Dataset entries
________

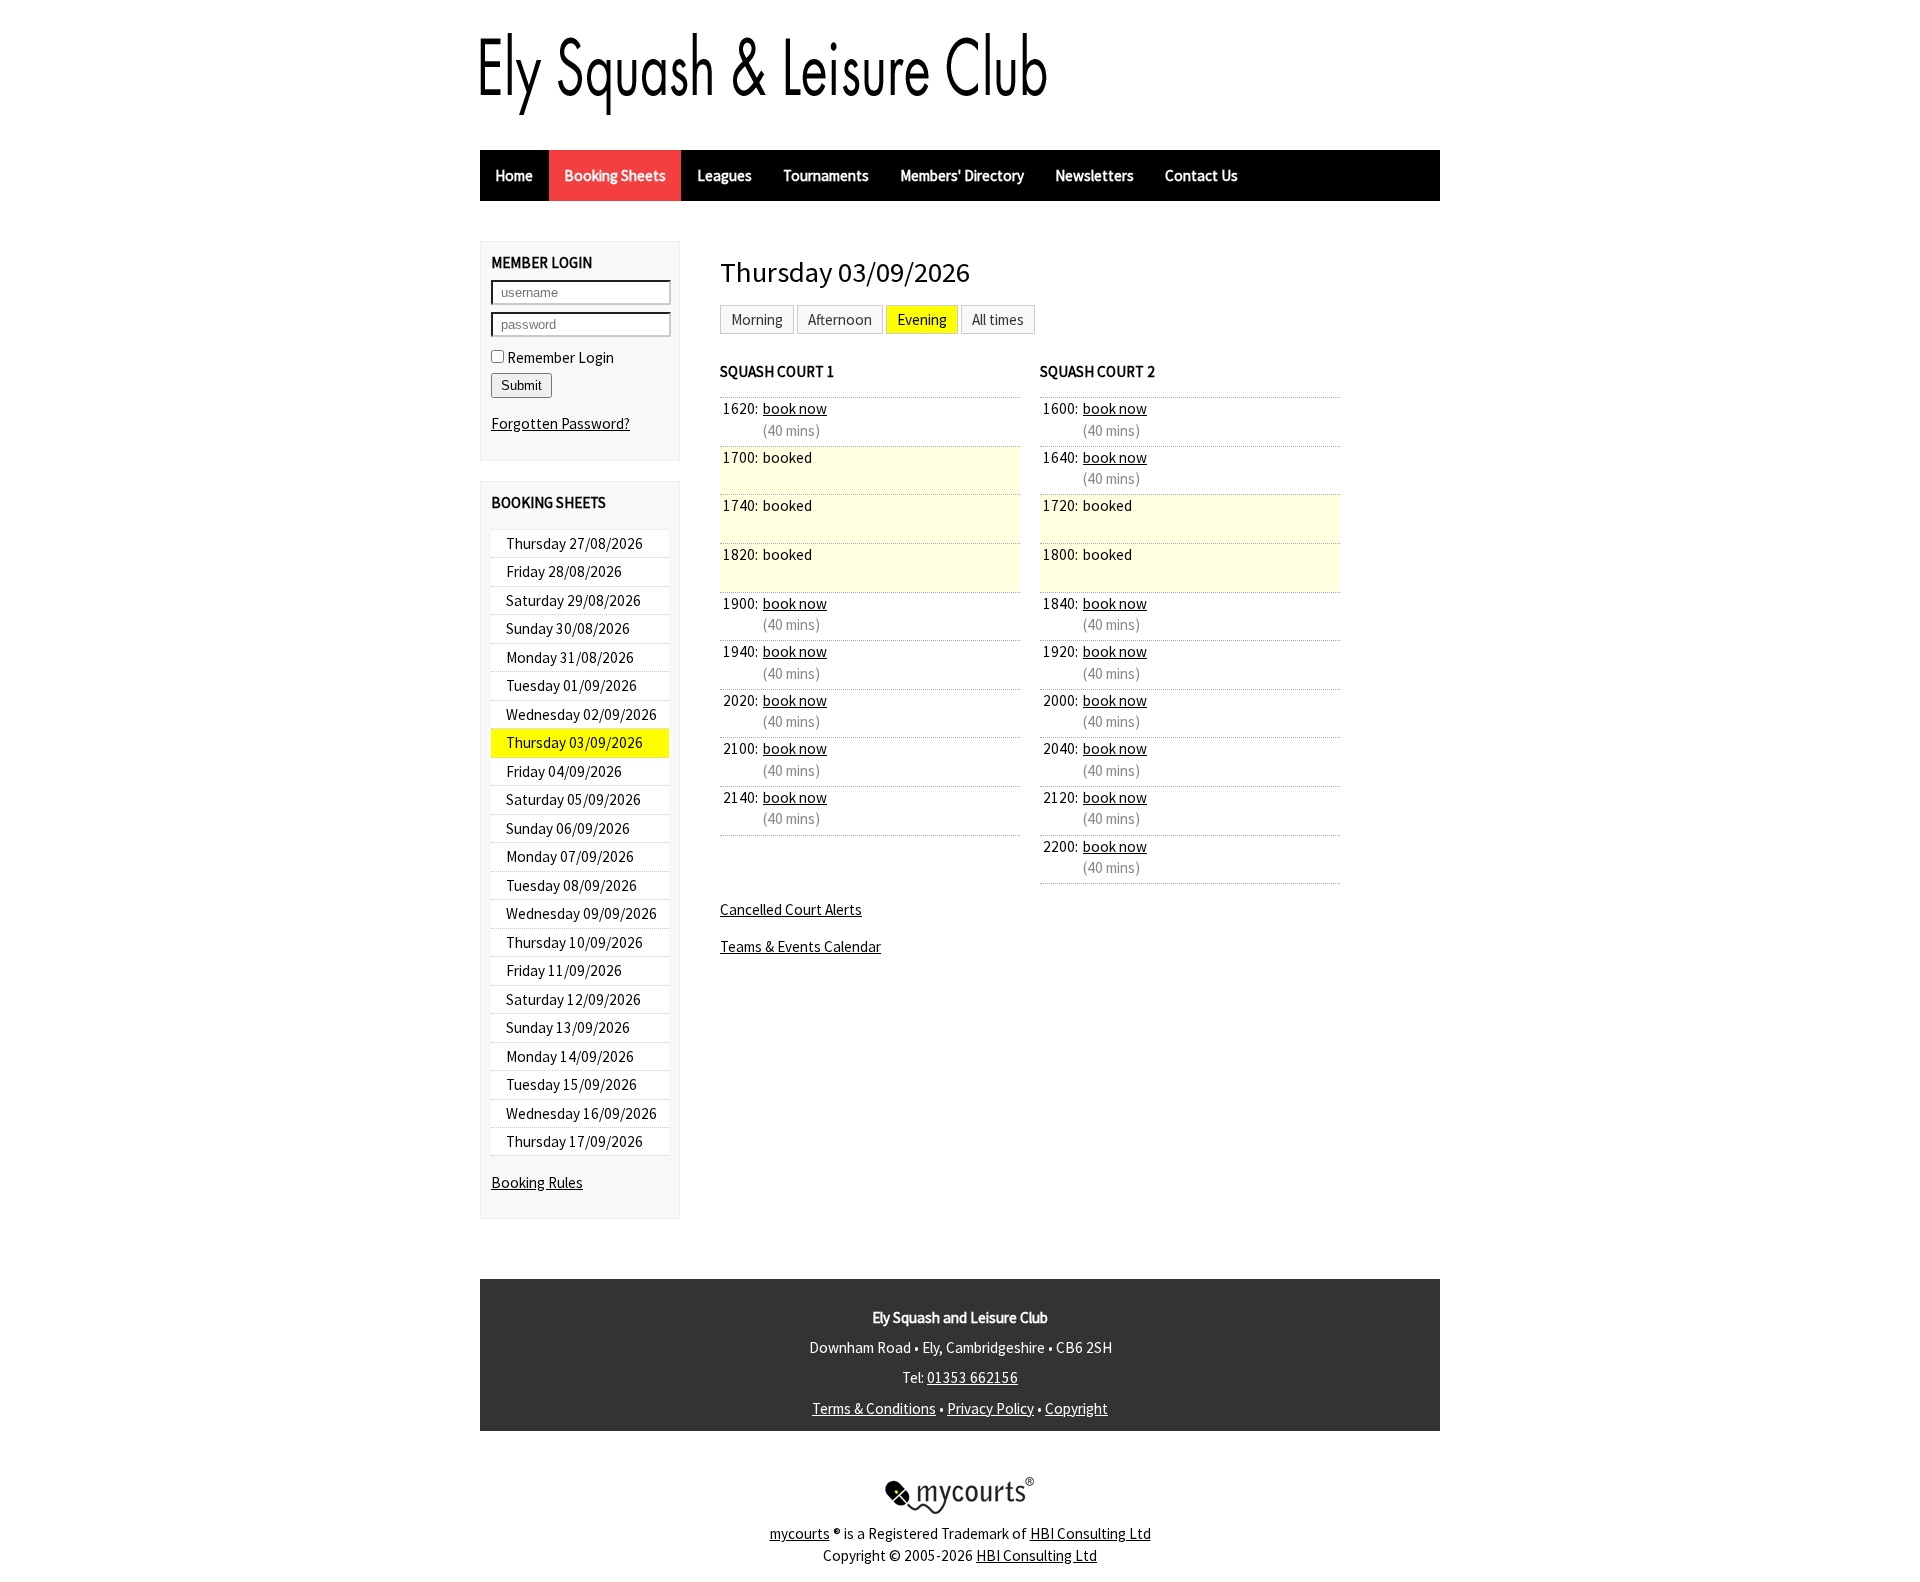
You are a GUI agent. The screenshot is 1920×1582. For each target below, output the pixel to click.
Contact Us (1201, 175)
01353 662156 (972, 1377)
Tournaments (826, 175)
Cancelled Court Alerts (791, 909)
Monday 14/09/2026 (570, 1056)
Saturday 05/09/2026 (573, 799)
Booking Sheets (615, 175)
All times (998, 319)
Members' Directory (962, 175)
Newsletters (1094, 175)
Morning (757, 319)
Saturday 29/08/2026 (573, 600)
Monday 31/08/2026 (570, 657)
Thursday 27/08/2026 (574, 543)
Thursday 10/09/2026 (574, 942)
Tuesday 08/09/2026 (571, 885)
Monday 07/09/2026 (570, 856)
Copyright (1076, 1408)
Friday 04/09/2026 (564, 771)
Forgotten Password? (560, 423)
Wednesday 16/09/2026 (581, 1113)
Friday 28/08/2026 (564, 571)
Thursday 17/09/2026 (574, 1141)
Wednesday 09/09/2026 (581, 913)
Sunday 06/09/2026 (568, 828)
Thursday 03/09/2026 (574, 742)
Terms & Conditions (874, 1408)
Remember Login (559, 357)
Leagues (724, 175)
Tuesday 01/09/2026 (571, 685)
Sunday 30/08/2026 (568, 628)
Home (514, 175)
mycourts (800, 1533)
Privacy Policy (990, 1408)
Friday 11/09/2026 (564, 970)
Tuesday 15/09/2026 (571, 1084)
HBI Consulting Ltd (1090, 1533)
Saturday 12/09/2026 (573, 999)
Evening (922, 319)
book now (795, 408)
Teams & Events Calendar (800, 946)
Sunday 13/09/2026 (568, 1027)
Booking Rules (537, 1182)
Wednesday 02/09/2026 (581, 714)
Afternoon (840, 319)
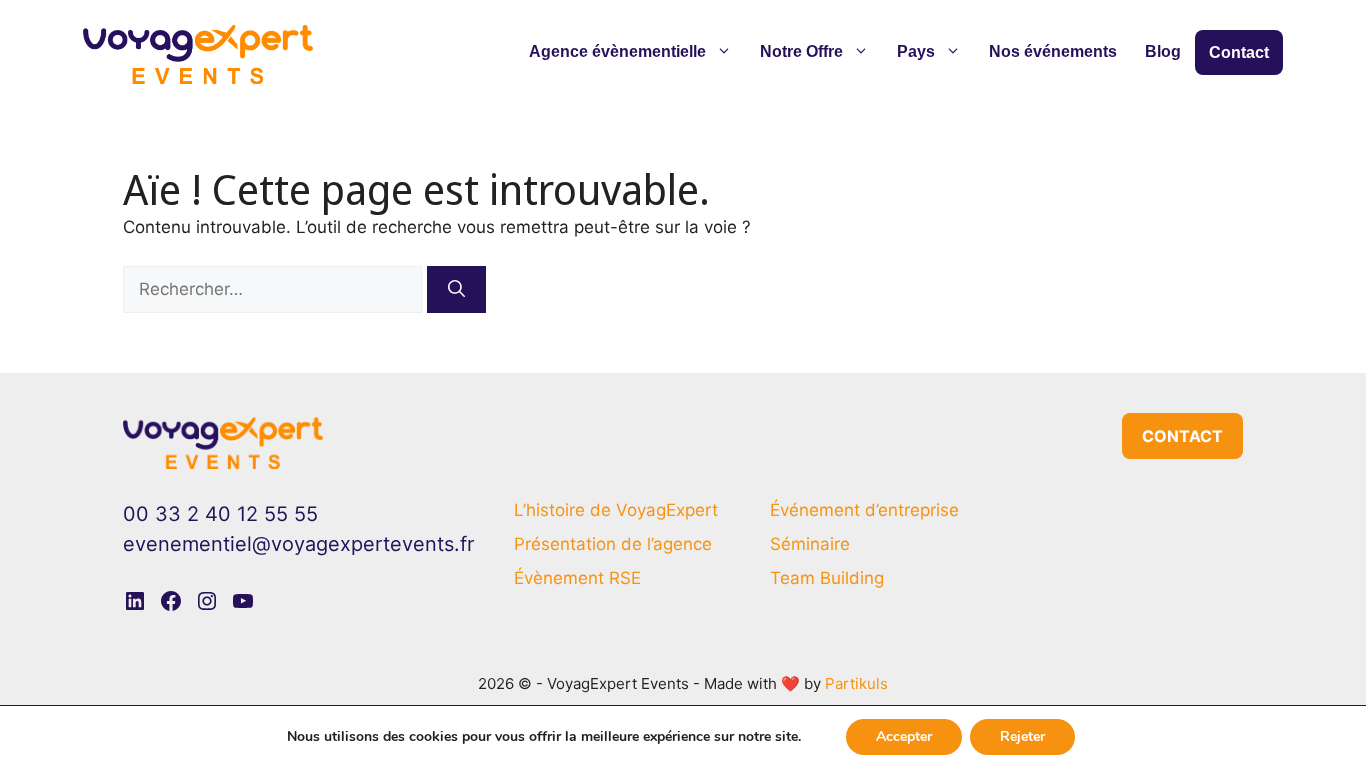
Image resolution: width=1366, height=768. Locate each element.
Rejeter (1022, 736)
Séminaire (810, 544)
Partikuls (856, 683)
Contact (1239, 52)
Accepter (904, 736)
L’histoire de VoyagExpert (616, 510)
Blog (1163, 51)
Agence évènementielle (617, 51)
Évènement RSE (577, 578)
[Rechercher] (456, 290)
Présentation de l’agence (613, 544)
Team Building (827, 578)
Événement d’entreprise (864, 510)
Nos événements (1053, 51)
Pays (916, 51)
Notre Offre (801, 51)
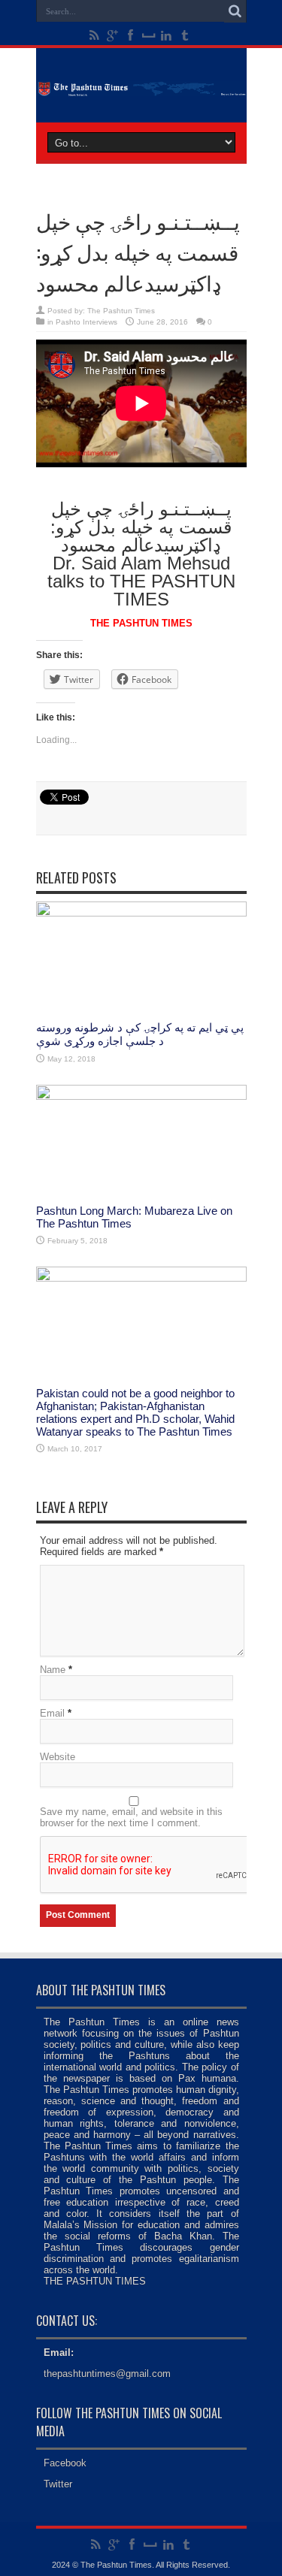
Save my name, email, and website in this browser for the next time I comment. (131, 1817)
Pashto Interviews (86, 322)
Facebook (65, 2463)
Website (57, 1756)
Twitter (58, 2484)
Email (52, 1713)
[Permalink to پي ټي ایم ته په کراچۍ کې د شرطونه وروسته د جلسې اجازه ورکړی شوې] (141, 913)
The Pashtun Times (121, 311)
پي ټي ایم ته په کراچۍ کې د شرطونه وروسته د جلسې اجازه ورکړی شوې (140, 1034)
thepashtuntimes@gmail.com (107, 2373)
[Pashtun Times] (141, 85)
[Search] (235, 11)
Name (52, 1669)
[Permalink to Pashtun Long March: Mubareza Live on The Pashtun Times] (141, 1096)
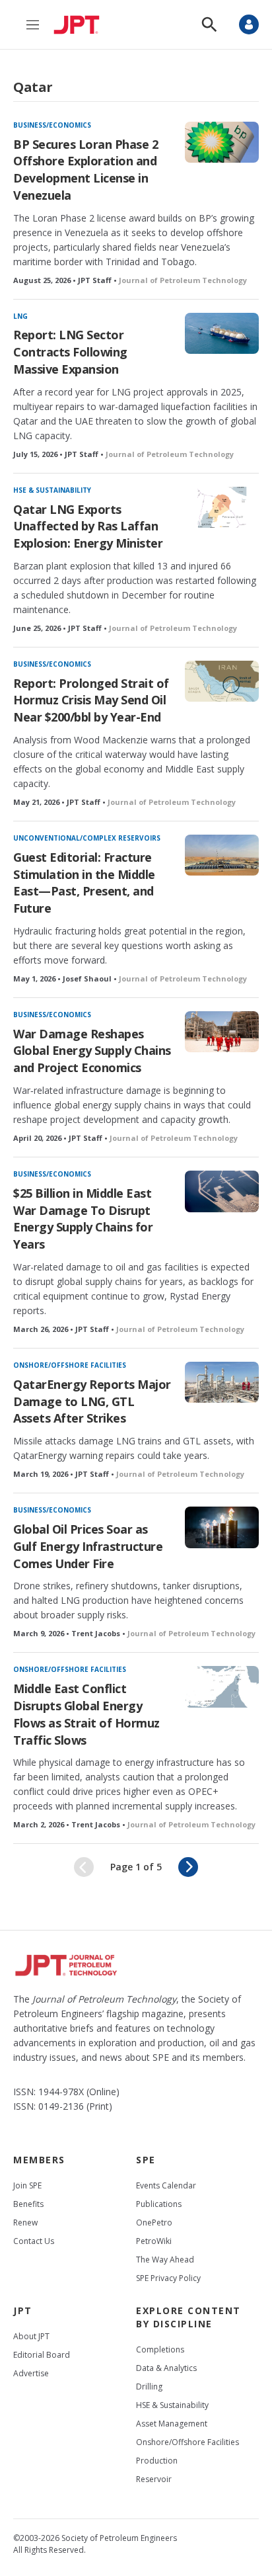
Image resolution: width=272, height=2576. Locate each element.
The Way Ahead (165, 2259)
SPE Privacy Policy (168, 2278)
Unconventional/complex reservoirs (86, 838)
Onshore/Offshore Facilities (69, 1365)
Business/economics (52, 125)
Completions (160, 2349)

________

THE PROBLEM:
Nothing but the lines from the one that holds "Evening (922, 319)" through the end of the data should appear, written out exactly, without pictures.

YOUR SOLUTION:
Evening (922, 319)
book now (795, 408)
Teams & Events Calendar (800, 946)
Sunday 13/09/2026 (568, 1027)
Booking Rules (537, 1182)
Wednesday 02/09/2026 (581, 714)
Afternoon (840, 319)
Image resolution: width=1366, height=768. Locate each element.
Rejeter (1022, 736)
Séminaire (810, 544)
Partikuls (856, 683)
Contact (1239, 52)
Accepter (904, 736)
L’histoire de VoyagExpert (616, 510)
Blog (1163, 51)
Agence évènementielle (617, 51)
Évènement RSE (577, 578)
[Rechercher] (456, 290)
Présentation de l’agence (613, 544)
Team Building (827, 578)
Événement d’entreprise (864, 510)
Nos événements (1053, 51)
Pays (916, 51)
Notre Offre (801, 51)
Save my name, email, and website in this browser for the next time I comment. (131, 1817)
Pashto Interviews (86, 322)
Facebook (65, 2463)
Website (57, 1756)
Twitter (58, 2484)
Email (52, 1713)
[Permalink to پي ټي ایم ته په کراچۍ کې د شرطونه وروسته د جلسې اجازه ورکړی شوې] (141, 913)
The Pashtun Times (121, 311)
پي ټي ایم ته په کراچۍ کې د شرطونه وروسته د جلسې اجازه ورکړی شوې (140, 1034)
thepashtuntimes@gmail.com (107, 2373)
[Pashtun Times] (141, 85)
[Search] (235, 11)
Name (52, 1669)
[Permalink to Pashtun Long March: Mubareza Live on The Pashtun Times] (141, 1096)
Image resolution: width=272, height=2576. Locate each element.
The Way Ahead (165, 2259)
SPE Privacy Policy (168, 2278)
Unconventional/complex reservoirs (86, 838)
Onshore/Offshore Facilities (69, 1365)
Business/economics (52, 125)
Completions (160, 2349)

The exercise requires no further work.